● **Quoted passage**
• • • • • • •
Qasimpur Power House Colony is a census town in Aligarh district in the Indian state of Uttar Pradesh. It was established for the employees of Harduaganj Thermal Power Station. It is situated on Aligarh-Moradabad highway at a distance of 16 km from Aligarh and 40 km from Khair.

==Demographics==
As of 2001 India census, Kasimpur Power House Colony had a population of 13,754. Males constitute 53% of the population and females 47%. Kasimpur Power House Colony has an average literacy rate of 78%, higher than the national average of 59.5%: male literacy is 85%, and female literacy is 71%. In Kasimpur Power House Colony, 11% of the population is under 6 years of age.

==Project colonies==
- Old Colony
- New Colony (both are divide by Rly. track)
- New Colony Park

== Infrastructures ==
Harduaganj Thermal Power Station was established in 1942 during Second World War. The old plant has been demobilized and a new 660 MW Super Critical Thermal Power Unit Establishment has been started by the M/s. Toshiba JSW Systems Power Ltd and Doosan Power System Ltd. Harduaganj Thermal Power Plant "B" has a total of seven units for production but only three units (total capacity 620 MW) are running. A new project started at Kasimpur Power House Toshiba in 2016.
• • • • • • •
● **Supplied information**
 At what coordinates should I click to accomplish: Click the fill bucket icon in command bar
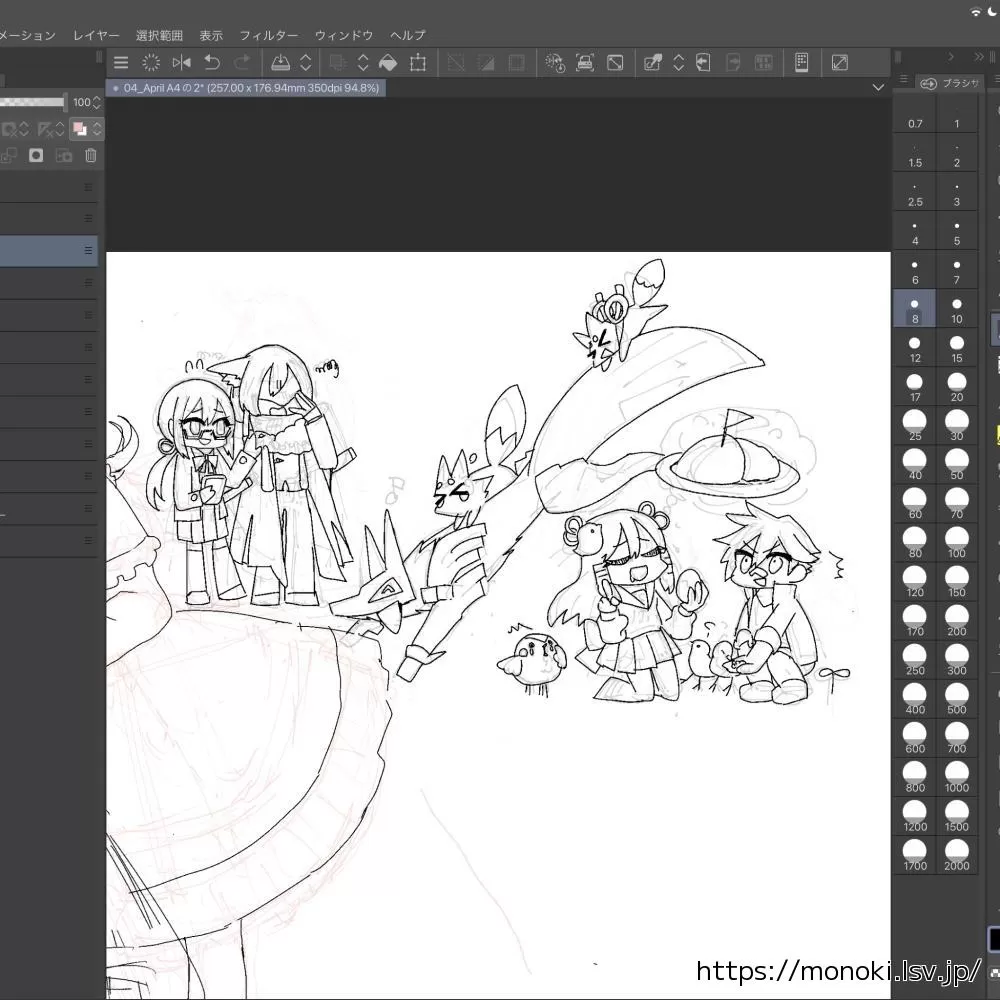[388, 63]
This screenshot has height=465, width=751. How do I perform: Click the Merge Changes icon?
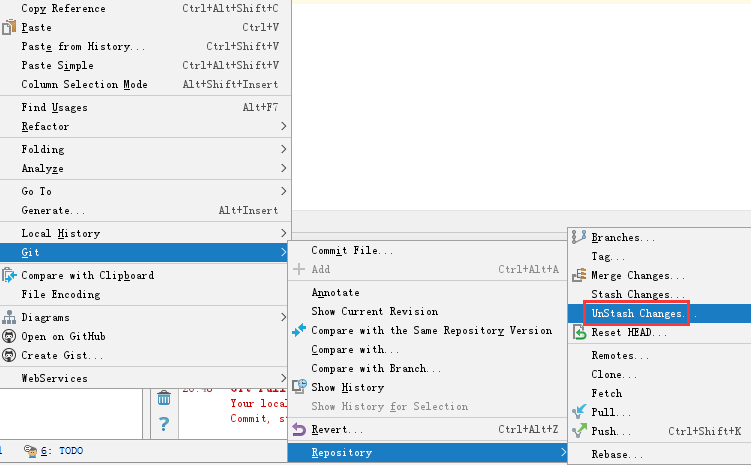point(579,275)
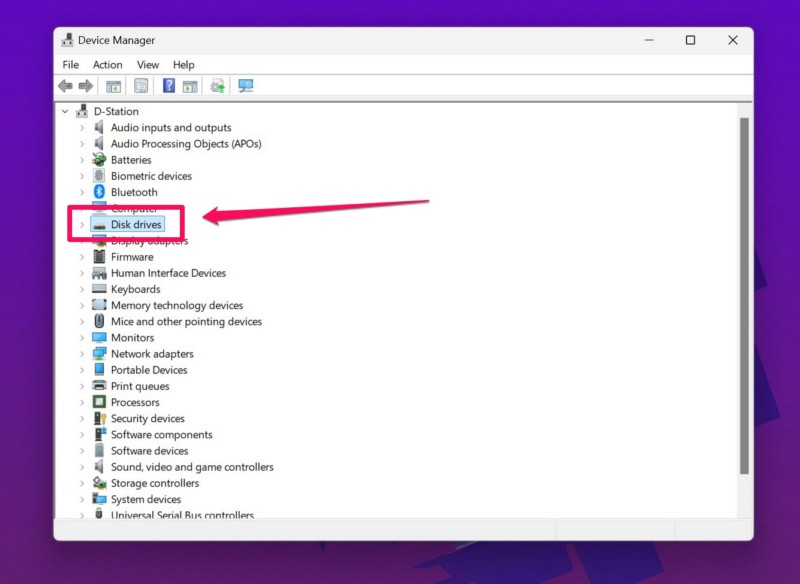Expand the Keyboards node
This screenshot has width=800, height=584.
point(82,289)
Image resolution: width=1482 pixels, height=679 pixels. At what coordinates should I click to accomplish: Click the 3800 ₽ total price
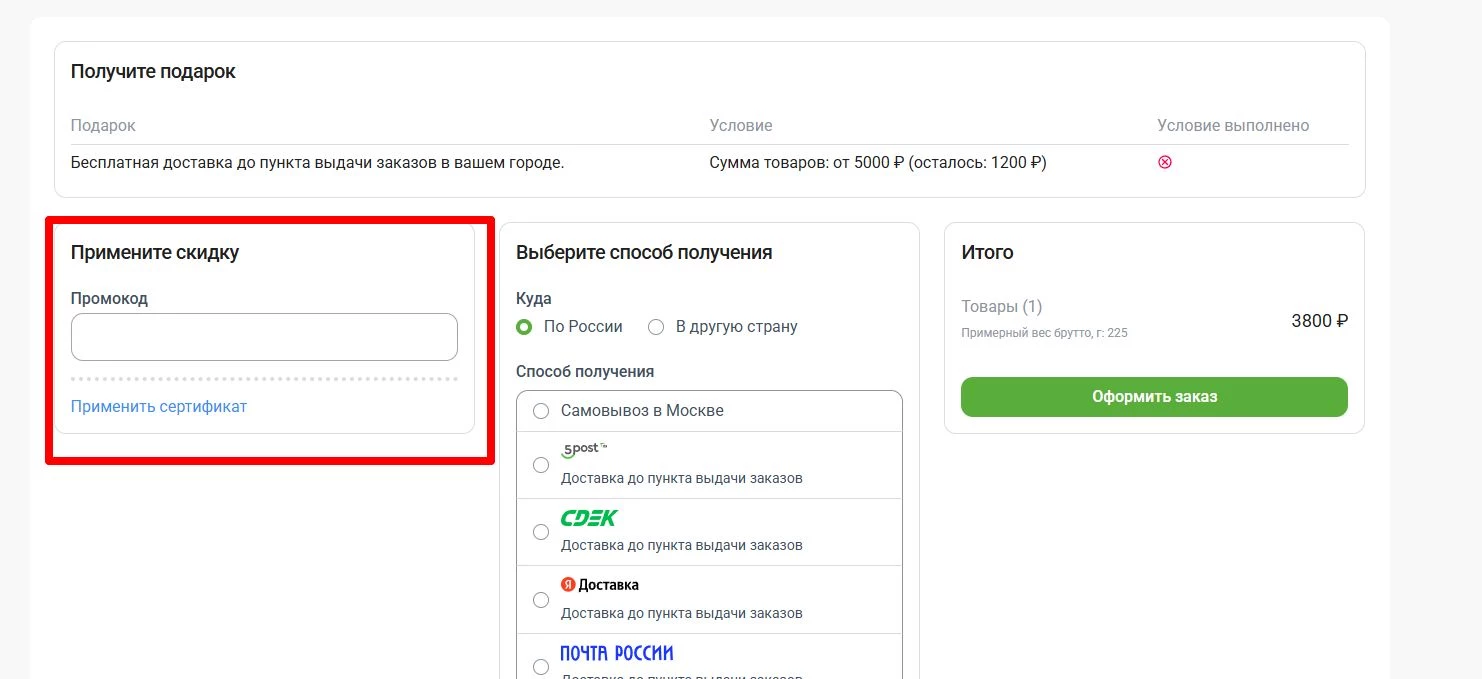click(1319, 321)
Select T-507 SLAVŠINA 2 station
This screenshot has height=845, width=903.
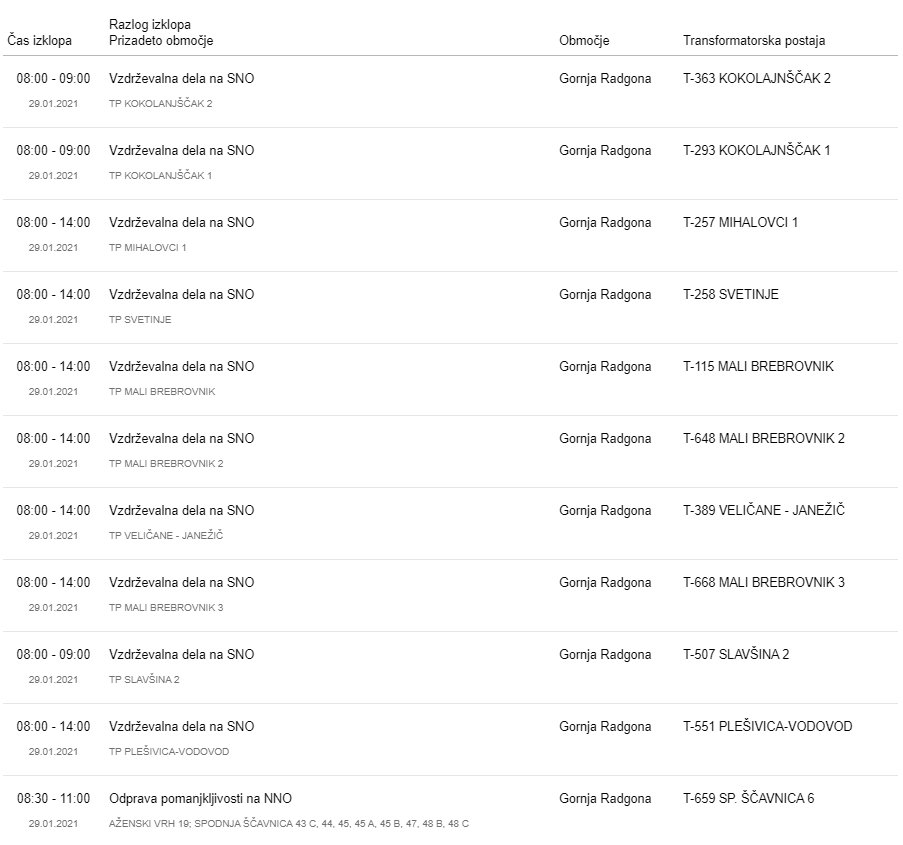pyautogui.click(x=736, y=654)
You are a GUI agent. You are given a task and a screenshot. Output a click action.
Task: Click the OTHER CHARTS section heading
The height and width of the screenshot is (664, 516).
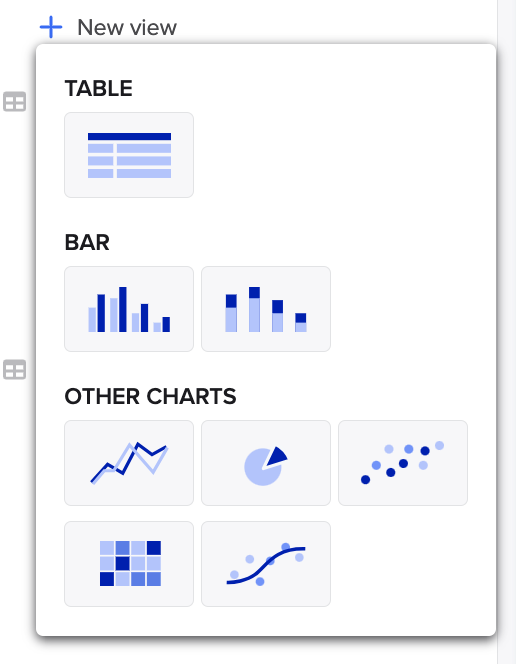pyautogui.click(x=150, y=396)
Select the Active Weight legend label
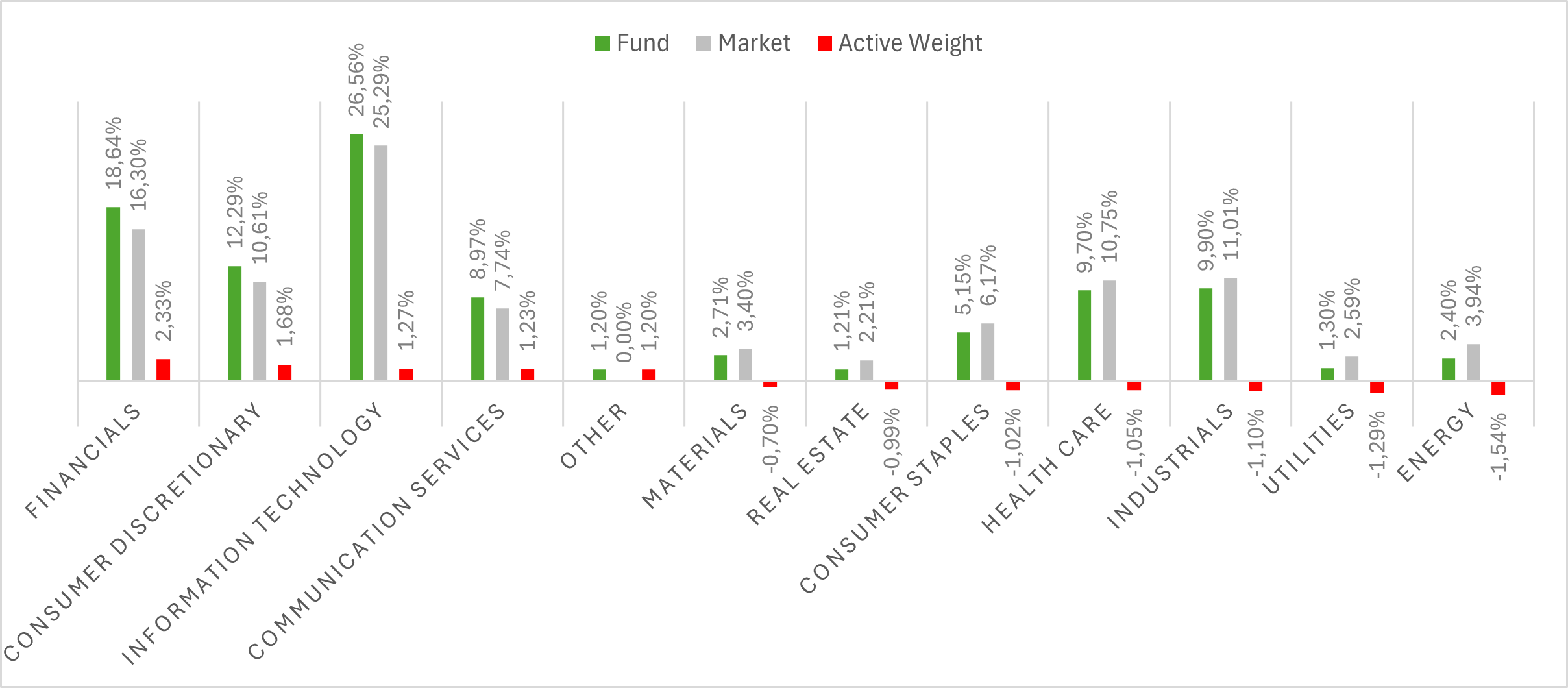The image size is (1568, 688). click(910, 43)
• • • • • • •
● **Activity list**
(1) According to the Qasimpur Power House Colony text, in what year was Harduaganj Thermal Power Station established?
(2) Reproduce the part of the Qasimpur Power House Colony text that begins at the words "Qasimpur Power House" and stops after the words "km from Khair.".

● **Solutions**
(1) 1942

(2)
Qasimpur Power House Colony is a census town in Aligarh district in the Indian state of Uttar Pradesh. It was established for the employees of Harduaganj Thermal Power Station. It is situated on Aligarh-Moradabad highway at a distance of 16 km from Aligarh and 40 km from Khair.